This database may be located in any location and may even be remote from the computer 
network. The database 212 may be a relational database such as an ISQL provided by 
Oracle. 

[0032] The notification generator 214 analyzes the output of the event processor and 
determines, among other things, whether the document that is being interacted with is the 
most current document that is on the computer network. The notification generator may, 
in some instances, be coupled to the messenger 104 either directly, as indicated by dashed 
line 216, or through the event receiver 102, as indicated by dashed line 218. 

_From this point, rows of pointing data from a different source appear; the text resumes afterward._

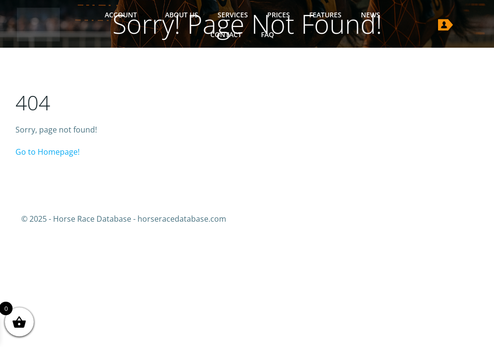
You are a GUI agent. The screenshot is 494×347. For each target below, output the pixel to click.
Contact (226, 34)
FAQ (267, 34)
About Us (181, 14)
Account (125, 14)
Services (233, 14)
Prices (278, 14)
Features (325, 14)
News (370, 14)
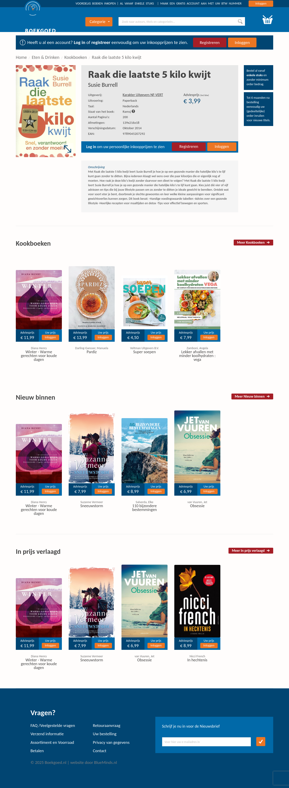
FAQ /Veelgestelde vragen (52, 725)
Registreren (210, 42)
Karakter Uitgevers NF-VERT (143, 95)
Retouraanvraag (106, 725)
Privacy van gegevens (111, 742)
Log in (79, 42)
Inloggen (260, 3)
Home (21, 57)
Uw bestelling (104, 733)
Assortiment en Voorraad (52, 742)
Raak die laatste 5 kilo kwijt (116, 57)
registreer (100, 42)
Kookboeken (75, 57)
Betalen (37, 750)
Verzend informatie (47, 733)
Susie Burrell (103, 84)
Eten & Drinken (45, 57)
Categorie (100, 21)
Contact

[0033] Fig. 3 shows an example of an optional "add-in" program that may be 
associated with each event creator in the system. That is, each event creator in the system 
may have extra portion that helps ensure that each interaction with a document is sent to 
the event receiver 102 (Fig. 1). In some instances, one add-in program may monitor all 
the activity of all event creators. In other instances, each event creator may have an 
individual add-in program associated with it. Of course, other permutations of the 
relations between the add-in programs and events creators are within the scope of the 
present invention and will be readily apparent to one of skill in the art. 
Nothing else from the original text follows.